We must remember that a lot of writing is subjective. What will suit one publisher, won’t suit another; what one agent likes, another may hate. I’ve just had a pitch rejected from a national newspaper “it’s a moving piece, but it just isn’t right for our pages. I hope you place it.” It’s a rejection, and every rejection stings – chipping away at our self belief. I take the view however that it was my fault for not researching more carefully whether my article was correct for that publication. After all, they never said that it wasn’t any good – to the contrary, they acknowledged it was moving. I’ve learned from that rejection – to do better research before my pitch.
So, rejection doesn’t necessarily mean that your writing is bad; it can mean that your work isn’t right for that publisher at that time. The trick is to do your research and find the publisher that your work is right for. You will sometimes find that you've done your research well and submitted the perfect story/manuscript/article and you are still rejected. If a publisher has recently accepted something similar to your work, it stands to reason that it is merely your timing which is wrong for that publisher. Your writing and instincts were spot on and you will place your work somewhere else. Be prepared – I didn’t say that task was easy, but it is worthwhile.
If you still aren’t convinced, this is a list of novels which have been rejected, and subsequently rose to the heady heights of success. Like the men and women who rejected these works, the people who are rejecting your work could end up with massive regrets; make it their loss - not yours.
- Carrie – Stephen King: This novel was rejected so many times King threw it away. His wife rescued it and the rest is... well pretty well known.
- The Diary of Anne Frank: Rejected 16 times.
- Harry Potter and the Philosopher’s / Sorcerer’s Stone - J. K. Rowling: Rejected 12 times.
- Twilight – Stephanie Meyer: Rejected by 14 literary agents before it was taken on.

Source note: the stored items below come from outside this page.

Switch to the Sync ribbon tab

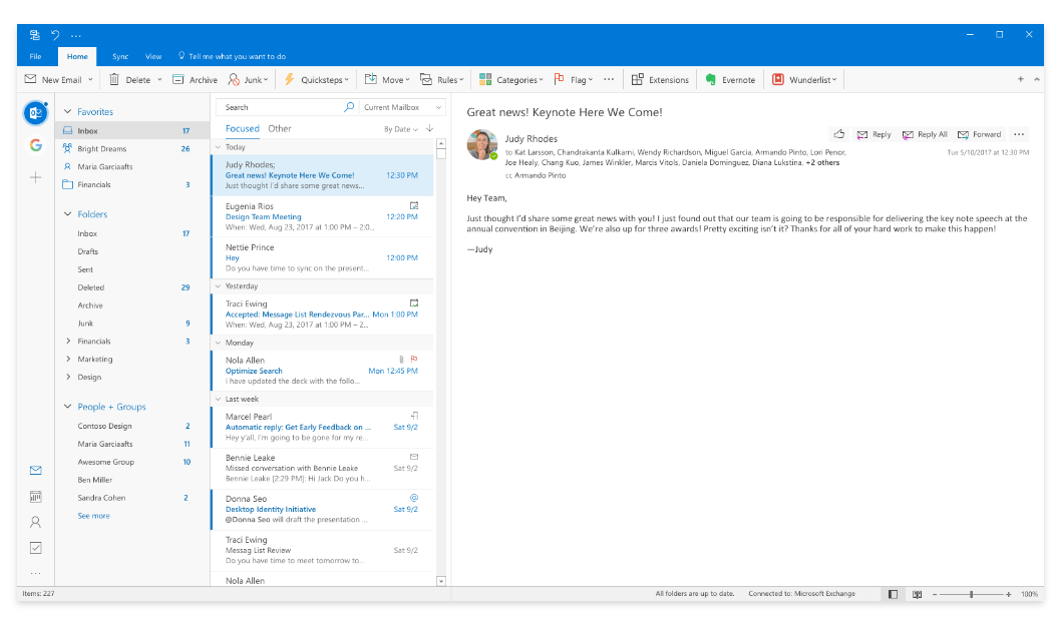click(x=120, y=56)
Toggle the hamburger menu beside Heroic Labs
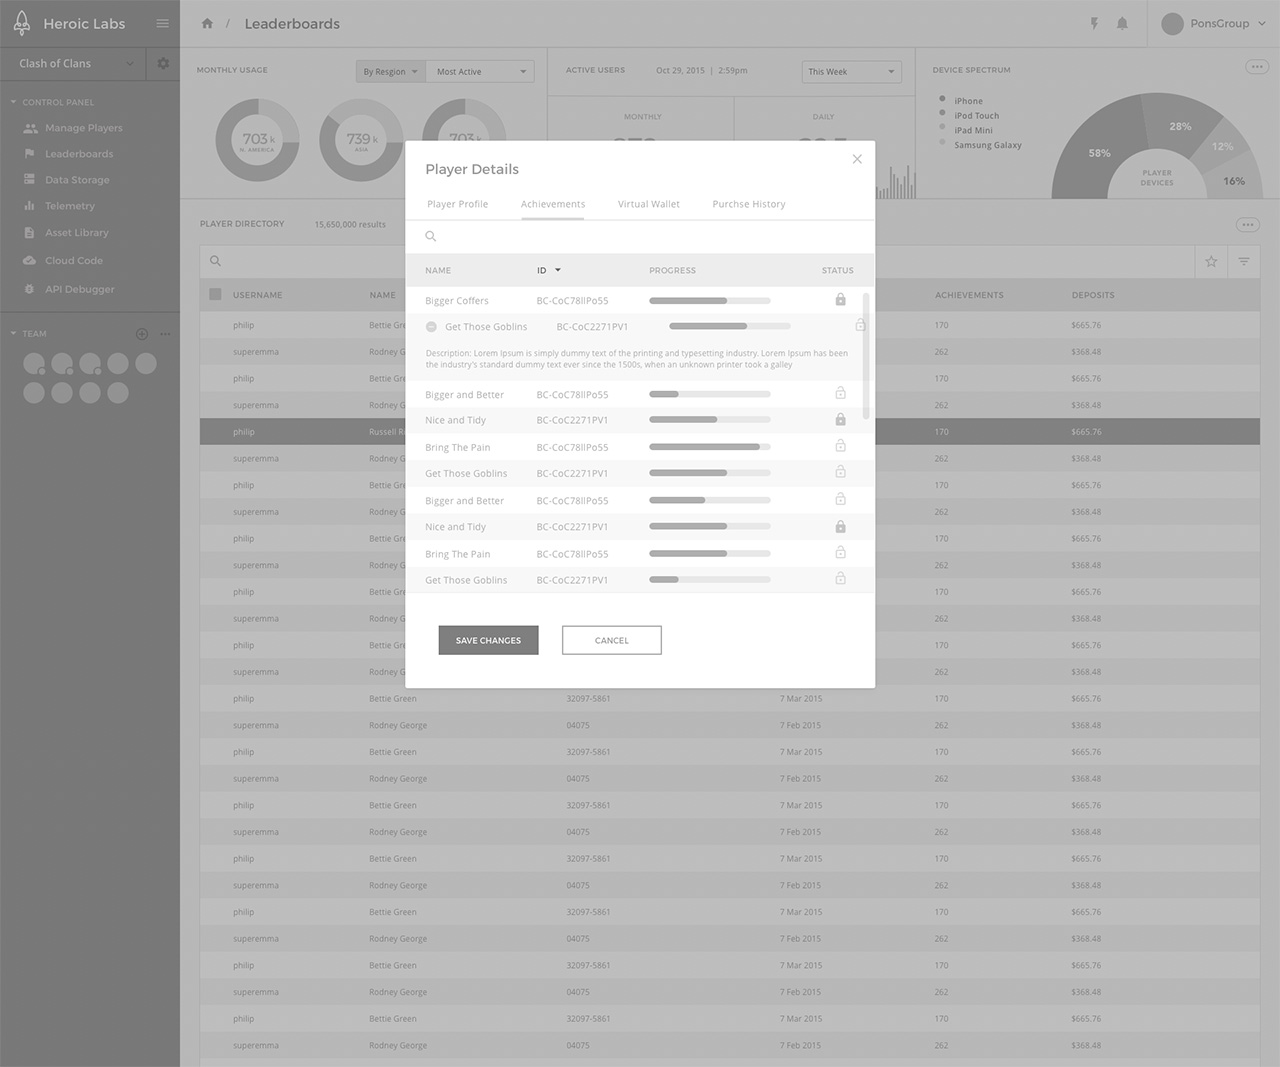This screenshot has height=1067, width=1280. (x=162, y=24)
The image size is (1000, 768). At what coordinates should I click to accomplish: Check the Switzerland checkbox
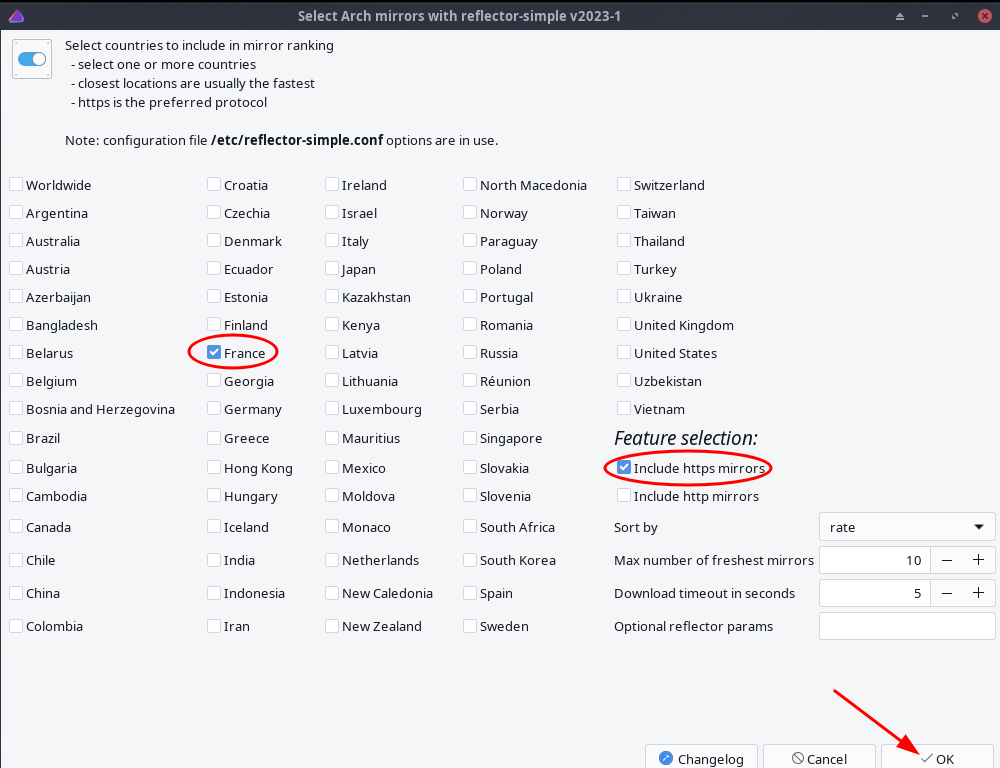[x=624, y=185]
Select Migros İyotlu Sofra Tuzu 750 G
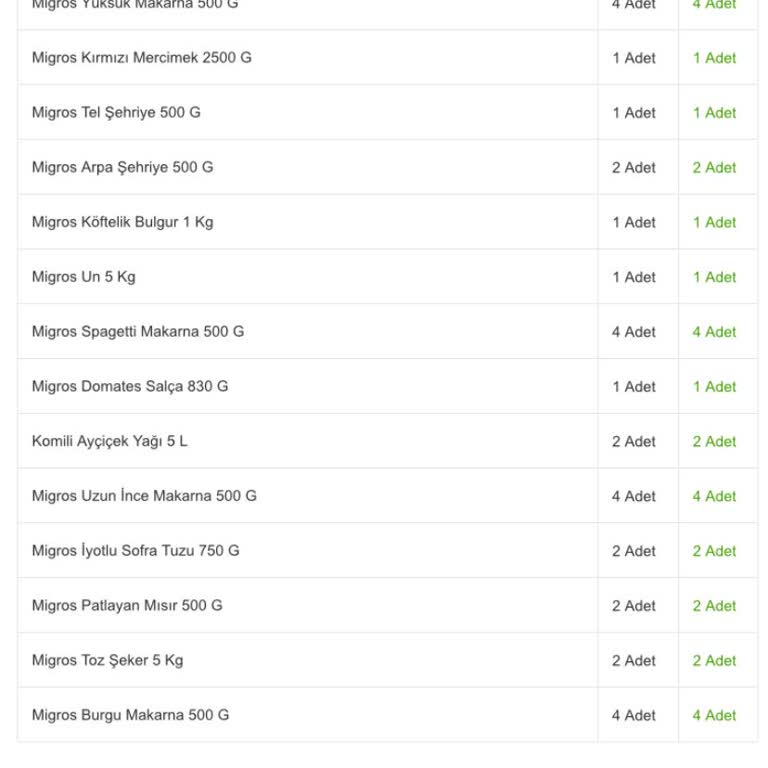This screenshot has width=768, height=768. [135, 551]
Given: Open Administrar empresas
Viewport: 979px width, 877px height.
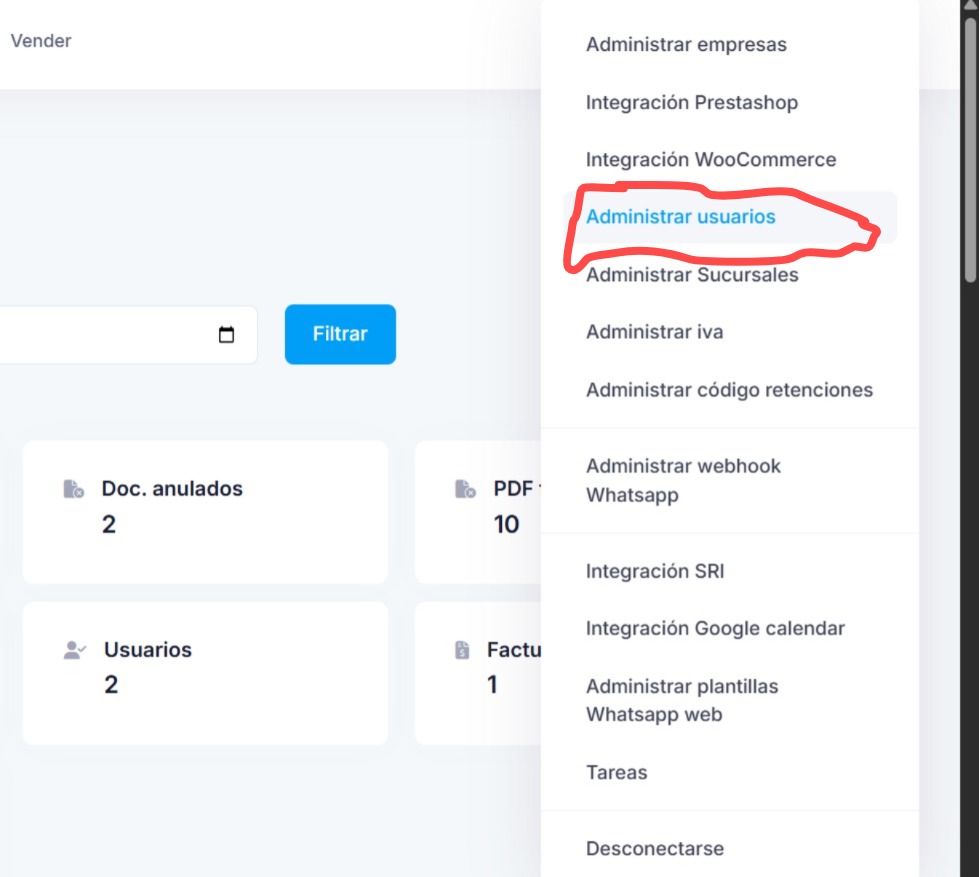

- Lord of the Flies – William Golding: Rejected by 20 publishers.
- A Time to Kill – John Grisham: Rejected by 12 publishes and 16 agents
- Judy Blume: Received rejections for 2 years before achieving success.
- The Lord of the Rings - J.R.R. Tolkein: This novel took 14 years to complete only to be initially rejected by his publisher. It was eventually taken on despite expected losses.
- Dubliners – James Joyce: Received 22 rejections.
How do you cope with rejection? Let us know by leaving a comment below. You never know – you may be helping to salvage the next Stephen King from the waste bin! Leave us your tips, and keep an eye on this blog for the rest of this series. If you don't want to miss out, why not sign up to email updates by clicking here?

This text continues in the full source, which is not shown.